ONDE FICAR NA ALEMANHA

Importante: antes de escolher sua hospedagem analise e considere o que é realmente significativo para você na hora de decidir onde ficar. Você faz questão de quartos amplos? Banheiro privativo é imprescindível? A localização é essencial? A rede wi-fi (grátis, de preferência) é necessária? No meu caso, todos os requisitos acima – de uma forma ou de outra – são importantes para mim hoje em dia, por questões óbvias. O detalhe é que, quanto mais benefícios, geralmente mais caro vai ficar. Portanto, entenda: hospedagem boa e barata deve ser aquela que apresente o maior número de “regalias” que seu bolso pode pagar.

HOSPEDAGEM ECONÔMICA NA ALEMANHA

Você vai perceber que, apesar de ter uma economia muito forte, a Alemanha não é um país caríssimo para viajar. Proporciona boa oferta de hospedagem barata e bem localizada. Em Berlim, a rede AO Hostel tem três albergues na cidade. Um deles, o AO Mitte Hostel & Hotel (perto da estação Ostbahnhof) oferece – além dos quartos coletivos a partir de 10 euros – quartos para casal com banheiro a partir de 34 euros (o valor é pelo quarto, portanto, 17 euros por pessoa). O café da manhã não está incluído.

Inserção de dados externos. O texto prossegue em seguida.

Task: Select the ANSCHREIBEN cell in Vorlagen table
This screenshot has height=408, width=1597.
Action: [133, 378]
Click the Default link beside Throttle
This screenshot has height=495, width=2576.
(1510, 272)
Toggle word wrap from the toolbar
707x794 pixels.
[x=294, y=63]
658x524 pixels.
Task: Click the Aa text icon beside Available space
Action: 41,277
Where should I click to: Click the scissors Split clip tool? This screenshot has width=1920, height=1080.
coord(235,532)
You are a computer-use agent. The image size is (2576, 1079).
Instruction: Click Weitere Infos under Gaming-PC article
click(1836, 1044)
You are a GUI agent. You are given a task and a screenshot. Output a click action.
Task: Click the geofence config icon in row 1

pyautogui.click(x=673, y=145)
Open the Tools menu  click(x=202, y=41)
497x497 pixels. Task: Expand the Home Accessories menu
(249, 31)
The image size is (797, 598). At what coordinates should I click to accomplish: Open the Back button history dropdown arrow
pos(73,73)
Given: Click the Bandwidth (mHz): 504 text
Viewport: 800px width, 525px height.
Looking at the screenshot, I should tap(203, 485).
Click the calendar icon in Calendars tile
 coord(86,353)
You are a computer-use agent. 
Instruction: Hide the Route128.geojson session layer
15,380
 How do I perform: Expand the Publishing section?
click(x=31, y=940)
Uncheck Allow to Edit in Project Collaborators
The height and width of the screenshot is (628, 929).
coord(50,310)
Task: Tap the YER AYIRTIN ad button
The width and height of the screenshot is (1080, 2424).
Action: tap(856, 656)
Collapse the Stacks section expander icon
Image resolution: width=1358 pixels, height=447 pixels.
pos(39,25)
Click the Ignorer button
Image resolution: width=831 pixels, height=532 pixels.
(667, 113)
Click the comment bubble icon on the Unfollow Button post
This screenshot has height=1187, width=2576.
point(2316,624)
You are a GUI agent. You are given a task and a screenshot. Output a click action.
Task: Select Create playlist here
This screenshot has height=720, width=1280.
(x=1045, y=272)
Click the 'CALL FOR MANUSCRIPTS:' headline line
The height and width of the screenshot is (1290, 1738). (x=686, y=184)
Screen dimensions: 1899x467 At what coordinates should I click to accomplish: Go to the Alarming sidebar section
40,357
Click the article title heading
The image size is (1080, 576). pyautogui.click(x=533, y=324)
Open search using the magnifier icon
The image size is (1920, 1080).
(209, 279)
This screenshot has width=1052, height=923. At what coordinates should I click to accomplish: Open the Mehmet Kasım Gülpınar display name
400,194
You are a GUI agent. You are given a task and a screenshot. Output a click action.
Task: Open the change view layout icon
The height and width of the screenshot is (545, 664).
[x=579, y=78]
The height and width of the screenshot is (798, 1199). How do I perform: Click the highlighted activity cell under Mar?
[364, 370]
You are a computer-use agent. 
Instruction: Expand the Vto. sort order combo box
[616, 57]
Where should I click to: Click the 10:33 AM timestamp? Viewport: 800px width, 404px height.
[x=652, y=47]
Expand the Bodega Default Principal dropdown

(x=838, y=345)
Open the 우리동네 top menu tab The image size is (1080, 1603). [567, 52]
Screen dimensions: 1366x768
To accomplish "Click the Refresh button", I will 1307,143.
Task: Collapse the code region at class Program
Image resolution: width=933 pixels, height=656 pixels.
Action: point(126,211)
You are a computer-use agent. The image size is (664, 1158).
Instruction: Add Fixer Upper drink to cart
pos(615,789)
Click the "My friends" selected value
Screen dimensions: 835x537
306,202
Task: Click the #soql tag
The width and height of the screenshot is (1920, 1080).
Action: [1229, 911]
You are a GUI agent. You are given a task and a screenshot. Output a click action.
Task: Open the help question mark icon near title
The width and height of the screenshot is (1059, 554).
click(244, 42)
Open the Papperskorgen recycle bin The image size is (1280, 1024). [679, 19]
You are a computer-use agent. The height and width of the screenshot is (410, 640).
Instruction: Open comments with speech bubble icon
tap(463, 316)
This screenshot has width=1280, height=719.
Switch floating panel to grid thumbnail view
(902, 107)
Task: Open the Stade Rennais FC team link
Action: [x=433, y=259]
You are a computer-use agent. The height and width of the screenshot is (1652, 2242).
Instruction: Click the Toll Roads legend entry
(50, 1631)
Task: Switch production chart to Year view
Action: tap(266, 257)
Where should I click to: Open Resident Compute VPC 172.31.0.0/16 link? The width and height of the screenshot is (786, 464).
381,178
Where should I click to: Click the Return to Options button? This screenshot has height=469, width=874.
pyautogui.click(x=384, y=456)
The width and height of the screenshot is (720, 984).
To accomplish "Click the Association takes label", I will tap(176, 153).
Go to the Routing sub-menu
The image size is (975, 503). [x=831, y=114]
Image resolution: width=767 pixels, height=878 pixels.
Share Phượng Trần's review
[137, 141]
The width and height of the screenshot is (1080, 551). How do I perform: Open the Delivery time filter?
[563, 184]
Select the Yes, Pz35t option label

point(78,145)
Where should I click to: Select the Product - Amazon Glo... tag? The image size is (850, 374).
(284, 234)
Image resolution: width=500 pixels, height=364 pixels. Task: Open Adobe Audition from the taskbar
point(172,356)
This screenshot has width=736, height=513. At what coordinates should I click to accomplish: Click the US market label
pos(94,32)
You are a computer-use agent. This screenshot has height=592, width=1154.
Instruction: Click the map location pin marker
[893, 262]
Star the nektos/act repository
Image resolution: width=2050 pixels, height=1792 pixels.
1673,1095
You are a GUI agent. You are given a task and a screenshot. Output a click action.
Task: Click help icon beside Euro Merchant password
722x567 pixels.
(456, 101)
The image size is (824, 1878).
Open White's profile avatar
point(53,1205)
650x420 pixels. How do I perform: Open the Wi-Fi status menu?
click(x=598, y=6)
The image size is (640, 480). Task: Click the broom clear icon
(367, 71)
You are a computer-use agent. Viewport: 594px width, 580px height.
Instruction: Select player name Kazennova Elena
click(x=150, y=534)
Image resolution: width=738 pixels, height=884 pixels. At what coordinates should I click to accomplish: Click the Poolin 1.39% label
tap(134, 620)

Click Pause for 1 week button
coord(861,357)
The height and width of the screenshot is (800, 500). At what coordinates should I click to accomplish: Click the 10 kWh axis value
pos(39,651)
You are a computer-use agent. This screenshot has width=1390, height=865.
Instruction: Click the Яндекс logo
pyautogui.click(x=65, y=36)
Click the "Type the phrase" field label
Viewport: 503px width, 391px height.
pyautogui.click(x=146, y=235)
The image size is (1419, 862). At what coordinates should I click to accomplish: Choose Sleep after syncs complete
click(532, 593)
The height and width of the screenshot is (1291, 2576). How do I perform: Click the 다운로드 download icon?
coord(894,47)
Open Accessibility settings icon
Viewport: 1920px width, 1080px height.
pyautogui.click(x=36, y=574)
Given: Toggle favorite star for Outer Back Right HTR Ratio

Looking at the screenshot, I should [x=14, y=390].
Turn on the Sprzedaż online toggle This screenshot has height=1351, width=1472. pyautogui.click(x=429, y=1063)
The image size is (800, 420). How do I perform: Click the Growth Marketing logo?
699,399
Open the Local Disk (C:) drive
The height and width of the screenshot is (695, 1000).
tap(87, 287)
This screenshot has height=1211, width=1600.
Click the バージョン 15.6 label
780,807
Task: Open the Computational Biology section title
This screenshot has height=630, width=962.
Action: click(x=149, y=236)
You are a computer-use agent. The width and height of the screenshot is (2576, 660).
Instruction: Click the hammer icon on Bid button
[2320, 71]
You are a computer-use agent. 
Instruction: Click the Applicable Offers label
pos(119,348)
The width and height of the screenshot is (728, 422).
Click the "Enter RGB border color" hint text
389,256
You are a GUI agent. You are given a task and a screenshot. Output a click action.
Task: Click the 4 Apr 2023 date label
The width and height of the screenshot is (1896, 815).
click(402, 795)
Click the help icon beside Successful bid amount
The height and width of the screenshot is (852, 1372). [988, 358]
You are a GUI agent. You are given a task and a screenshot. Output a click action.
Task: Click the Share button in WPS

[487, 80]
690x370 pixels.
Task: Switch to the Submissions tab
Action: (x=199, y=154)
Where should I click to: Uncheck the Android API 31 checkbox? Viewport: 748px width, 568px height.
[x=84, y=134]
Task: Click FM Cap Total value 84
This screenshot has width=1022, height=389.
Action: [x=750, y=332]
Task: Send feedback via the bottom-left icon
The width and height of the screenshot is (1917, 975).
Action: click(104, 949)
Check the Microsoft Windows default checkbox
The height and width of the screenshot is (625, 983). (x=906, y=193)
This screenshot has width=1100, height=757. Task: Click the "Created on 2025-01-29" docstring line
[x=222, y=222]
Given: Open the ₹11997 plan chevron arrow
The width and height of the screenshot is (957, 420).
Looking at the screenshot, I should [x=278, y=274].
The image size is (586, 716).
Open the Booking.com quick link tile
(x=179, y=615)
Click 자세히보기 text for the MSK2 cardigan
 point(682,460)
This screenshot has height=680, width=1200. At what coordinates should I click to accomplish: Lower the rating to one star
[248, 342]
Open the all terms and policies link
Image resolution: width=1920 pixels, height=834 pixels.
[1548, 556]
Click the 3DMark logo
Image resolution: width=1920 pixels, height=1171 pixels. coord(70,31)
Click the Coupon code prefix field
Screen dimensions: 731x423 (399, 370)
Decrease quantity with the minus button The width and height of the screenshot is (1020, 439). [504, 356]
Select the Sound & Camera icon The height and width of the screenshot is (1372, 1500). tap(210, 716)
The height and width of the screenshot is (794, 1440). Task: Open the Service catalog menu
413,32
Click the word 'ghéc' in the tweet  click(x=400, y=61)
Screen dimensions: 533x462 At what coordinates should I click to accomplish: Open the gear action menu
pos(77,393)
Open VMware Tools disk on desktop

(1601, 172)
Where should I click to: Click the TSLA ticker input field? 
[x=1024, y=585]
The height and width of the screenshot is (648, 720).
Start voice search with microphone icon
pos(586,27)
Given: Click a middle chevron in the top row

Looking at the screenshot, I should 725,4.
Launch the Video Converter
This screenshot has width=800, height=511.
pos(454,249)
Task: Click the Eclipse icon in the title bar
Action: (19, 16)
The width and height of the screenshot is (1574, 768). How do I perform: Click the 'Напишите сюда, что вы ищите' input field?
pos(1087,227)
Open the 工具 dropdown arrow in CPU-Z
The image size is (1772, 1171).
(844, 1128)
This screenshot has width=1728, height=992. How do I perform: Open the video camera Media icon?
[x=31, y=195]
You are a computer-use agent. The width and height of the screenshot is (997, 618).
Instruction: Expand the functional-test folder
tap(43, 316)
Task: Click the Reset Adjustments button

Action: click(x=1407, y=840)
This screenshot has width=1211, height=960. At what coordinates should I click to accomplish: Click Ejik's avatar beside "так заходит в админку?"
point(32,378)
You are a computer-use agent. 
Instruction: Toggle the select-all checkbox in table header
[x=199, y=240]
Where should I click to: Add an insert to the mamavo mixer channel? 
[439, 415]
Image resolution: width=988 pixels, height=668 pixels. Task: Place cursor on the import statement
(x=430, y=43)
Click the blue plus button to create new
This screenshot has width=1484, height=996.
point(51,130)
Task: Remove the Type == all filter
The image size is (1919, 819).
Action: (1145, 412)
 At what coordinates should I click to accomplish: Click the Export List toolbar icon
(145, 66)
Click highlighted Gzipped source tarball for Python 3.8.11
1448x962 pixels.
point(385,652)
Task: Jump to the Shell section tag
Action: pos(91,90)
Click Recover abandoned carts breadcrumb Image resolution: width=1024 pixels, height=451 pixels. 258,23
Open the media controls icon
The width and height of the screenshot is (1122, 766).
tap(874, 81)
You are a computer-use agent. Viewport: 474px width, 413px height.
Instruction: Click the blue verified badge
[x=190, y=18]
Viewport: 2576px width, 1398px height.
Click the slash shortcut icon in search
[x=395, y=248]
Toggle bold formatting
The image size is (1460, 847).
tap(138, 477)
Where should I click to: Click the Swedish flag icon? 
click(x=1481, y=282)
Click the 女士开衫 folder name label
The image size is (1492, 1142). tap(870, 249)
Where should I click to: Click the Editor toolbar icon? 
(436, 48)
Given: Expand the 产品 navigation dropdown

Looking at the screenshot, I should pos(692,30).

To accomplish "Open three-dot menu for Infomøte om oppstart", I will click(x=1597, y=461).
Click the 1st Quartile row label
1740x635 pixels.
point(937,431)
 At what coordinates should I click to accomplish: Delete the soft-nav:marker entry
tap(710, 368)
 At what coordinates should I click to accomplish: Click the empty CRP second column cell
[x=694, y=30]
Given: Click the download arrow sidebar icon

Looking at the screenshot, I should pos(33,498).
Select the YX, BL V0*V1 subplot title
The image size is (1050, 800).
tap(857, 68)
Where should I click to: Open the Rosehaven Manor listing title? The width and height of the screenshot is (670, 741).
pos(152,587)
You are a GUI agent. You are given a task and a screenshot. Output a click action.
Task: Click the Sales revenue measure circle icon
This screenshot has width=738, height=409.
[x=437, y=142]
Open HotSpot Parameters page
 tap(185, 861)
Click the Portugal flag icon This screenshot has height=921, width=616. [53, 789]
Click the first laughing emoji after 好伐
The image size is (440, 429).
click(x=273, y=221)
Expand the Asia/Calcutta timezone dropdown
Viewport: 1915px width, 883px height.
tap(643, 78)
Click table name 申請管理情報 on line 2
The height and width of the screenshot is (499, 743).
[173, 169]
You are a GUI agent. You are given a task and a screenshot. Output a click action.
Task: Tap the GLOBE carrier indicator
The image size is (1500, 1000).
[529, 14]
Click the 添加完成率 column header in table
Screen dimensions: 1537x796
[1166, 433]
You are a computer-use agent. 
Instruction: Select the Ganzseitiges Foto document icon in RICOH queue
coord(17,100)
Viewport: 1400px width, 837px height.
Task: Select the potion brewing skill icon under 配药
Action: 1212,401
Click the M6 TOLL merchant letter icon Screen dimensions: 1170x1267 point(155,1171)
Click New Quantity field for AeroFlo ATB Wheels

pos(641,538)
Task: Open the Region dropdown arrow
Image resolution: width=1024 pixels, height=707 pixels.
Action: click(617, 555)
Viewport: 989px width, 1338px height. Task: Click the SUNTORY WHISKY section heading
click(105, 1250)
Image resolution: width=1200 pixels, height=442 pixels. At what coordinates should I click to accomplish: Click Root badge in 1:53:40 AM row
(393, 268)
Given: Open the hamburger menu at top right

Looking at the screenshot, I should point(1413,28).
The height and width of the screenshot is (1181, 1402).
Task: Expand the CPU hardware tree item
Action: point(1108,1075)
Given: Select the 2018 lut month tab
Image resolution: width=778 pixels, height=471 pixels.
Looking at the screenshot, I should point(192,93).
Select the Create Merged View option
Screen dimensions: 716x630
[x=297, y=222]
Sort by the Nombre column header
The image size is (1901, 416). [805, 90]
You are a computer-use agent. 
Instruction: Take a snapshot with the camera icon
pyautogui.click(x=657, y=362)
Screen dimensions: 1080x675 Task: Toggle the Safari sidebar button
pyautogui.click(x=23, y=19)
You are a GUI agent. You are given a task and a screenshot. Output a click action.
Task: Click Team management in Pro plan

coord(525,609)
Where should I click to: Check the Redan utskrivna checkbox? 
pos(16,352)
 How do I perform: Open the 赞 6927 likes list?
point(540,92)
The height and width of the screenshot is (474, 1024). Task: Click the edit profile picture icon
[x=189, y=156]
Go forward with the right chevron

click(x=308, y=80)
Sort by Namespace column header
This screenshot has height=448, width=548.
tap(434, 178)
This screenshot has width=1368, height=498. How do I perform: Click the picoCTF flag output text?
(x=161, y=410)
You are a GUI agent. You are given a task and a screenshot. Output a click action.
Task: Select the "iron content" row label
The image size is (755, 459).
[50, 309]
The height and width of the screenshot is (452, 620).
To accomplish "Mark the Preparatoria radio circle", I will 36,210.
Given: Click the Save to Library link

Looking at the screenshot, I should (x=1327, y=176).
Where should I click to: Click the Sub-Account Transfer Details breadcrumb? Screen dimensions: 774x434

Na Berlim Oriental temos o Pegasus Hostel – antigo colégio judaico para meninas – com diárias a partir de 10 euros por pessoa em quarto coletivo e 40 euros para casal (com pia dentro do quarto, mas banheiro e ducha no corredor). O café da manhã não está incluído, só que tem cozinha para hóspede e internet gratuita.


Foto: Por onde passava o Muro de Berlim. (Attilio Ivan)

Para fazer uma incursão sócio-política-antropológica aposte no nostálgico Ostel. Fica em apartamentos da era comunista e foi totalmente decorado com peças daquela época. Até o site é só em alemão (acho que deve ser de propósito, não é possível!), mas entra lá que você se acha. Para reservar clique em “buchung”. Diárias a partir de 9 euros nos dormitórios, sem café da manhã. Saindo da linha dos albergues o hotel Jugendhotel Haus Vier Jahreszeiten pode ser uma ótima opção na região central. O quarto de casal – bem simples, mas com banheiro – está a 40 euros por dia, com café da manhã incluído.

Em Munique não é muito fácil encontrar uma hospedagem econômica para casal, mas em albergues há diversas opções. O bem recomendado 4 you München cobra a partir de 13 euros por pessoa em quartos coletivos com café da manhã incluído, uma raridade entre os albergues da cidade.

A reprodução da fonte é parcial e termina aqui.